A MOVE to introduce a mineral to the water supply in a town where more than a third of five-year-olds have one or more decayed, filled or missing teeth has been revealed.

Some 63 years after being invited to take part in a five-year trial to test the benefits of adding fluoride to the water supply, Darlington’s council looks set to be urged to do so by one of its committees.

When it rejected the scheme in 1955 members of Darlington Town Council said they feared they were making a mistake, but residents did not all want fluoride in their water.

Seven years later, the Ministry of Health published the study’s results, which found there had been “a substantial improvement in the teeth of young children” in the areas which agreed to the study and “no evidence of harm from fluoridation had been discovered”.

At a meeting of the council’s children and young people scrutiny committee members heard a proposal to introduce fluoride to the town’s water supply was being drawn up following a study which exposed stark differences between children’s oral health between areas where the mineral is or is not in drinking water.

Members were told children’s oral health was also closely linked to deprivation, but there were huge differences between the economically similar areas of Darlington and Hartlepool, where the latter has fluoride naturally in the water.

Councillor Anne-Marie Curry said fluoridated water was the least intrusive way of helping people look after their teeth.

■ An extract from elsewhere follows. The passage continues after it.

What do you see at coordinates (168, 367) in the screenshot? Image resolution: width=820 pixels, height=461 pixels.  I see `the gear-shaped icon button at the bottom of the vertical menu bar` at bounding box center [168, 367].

She told the meeting: “There is still a feeling that there should be a choice. If they don’t want the fluoridated water we should suggest they filter it or drink bottled water.”

Last year, Dr John Furness, a consultant paediatrician based at Darlington Memorial Hospital, said despite weekly extraction clinics for youngsters in the region, councils were refusing to pay for the fluoride to water because of the cost involved.

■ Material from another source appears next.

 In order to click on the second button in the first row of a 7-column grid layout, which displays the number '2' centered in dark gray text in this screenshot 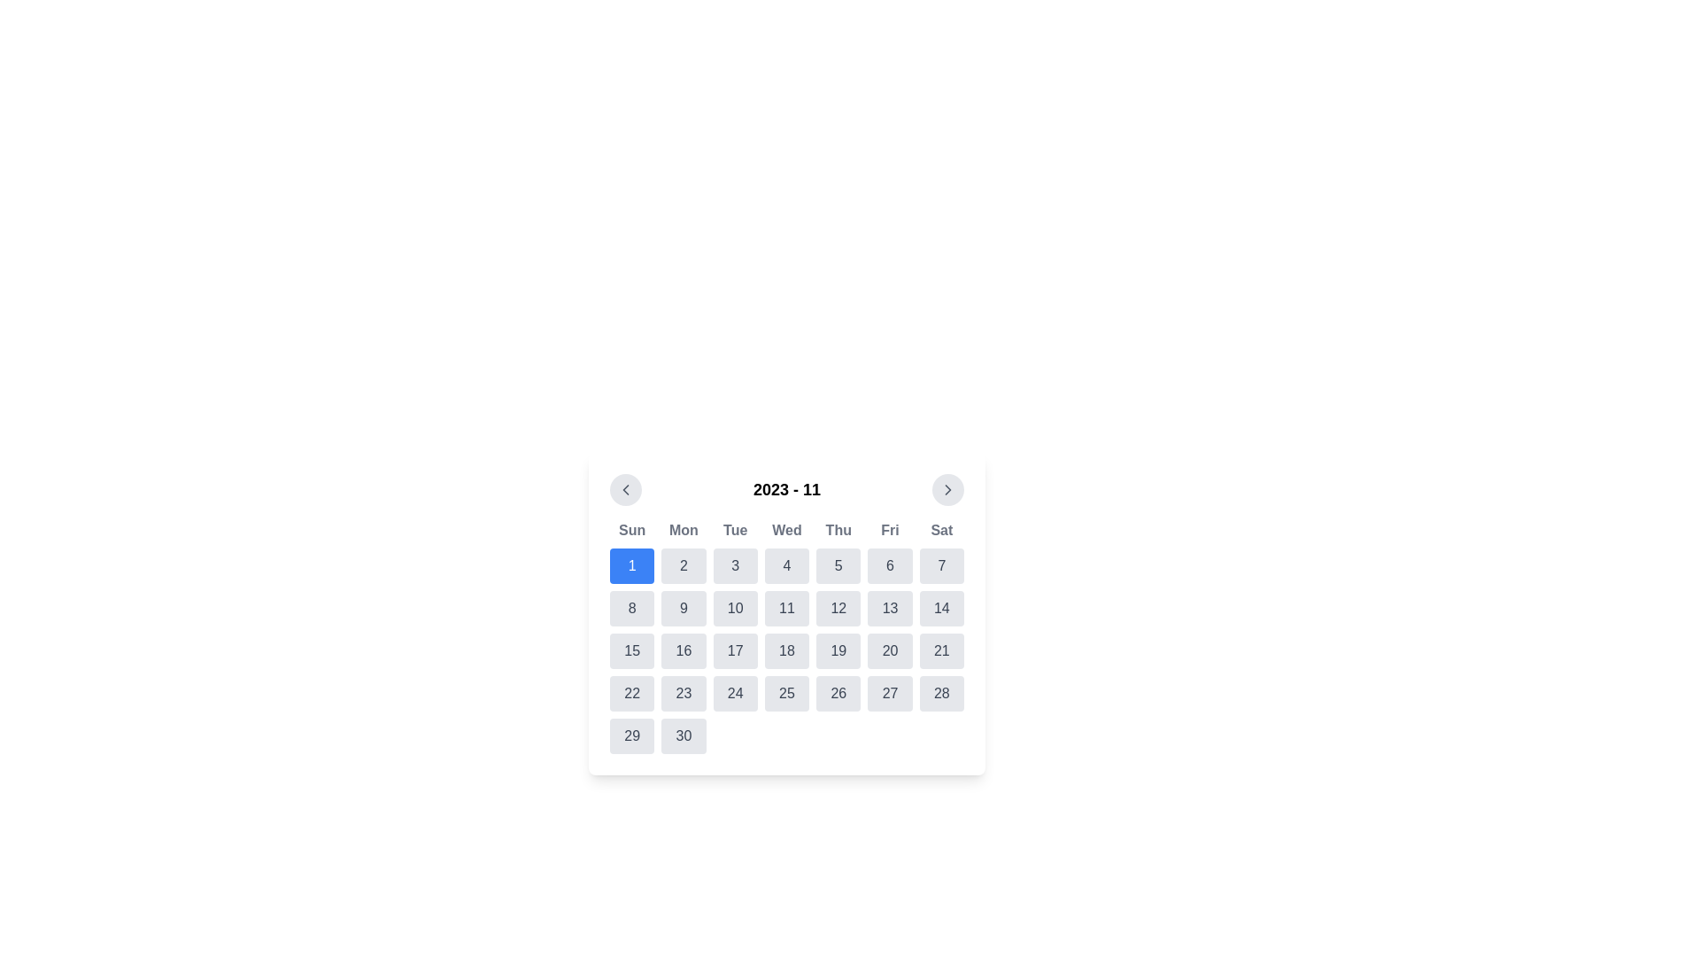, I will do `click(683, 566)`.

Durham County Council has heard while 61 per cent of children were suffering decay in the Woodhouse Close area of Bishop Auckland, just six per cent were in the Chester-le-Street South division, where fluoride has been added to the water supply since the 1960s, at a cost of around £50,000 a year.

However, campaigners say there is no conclusive evidence about the benefits of adding the mineral to the water supply.

After being told about the possible move in Darlington, Professor of Health Policy at Kent University Stephen Peckham said schemes which had seen NHS staff support families were far more effective than fluoridation.

He added: “There are significant questions about its safety. It can interfere with the body and there are toxicological questions.”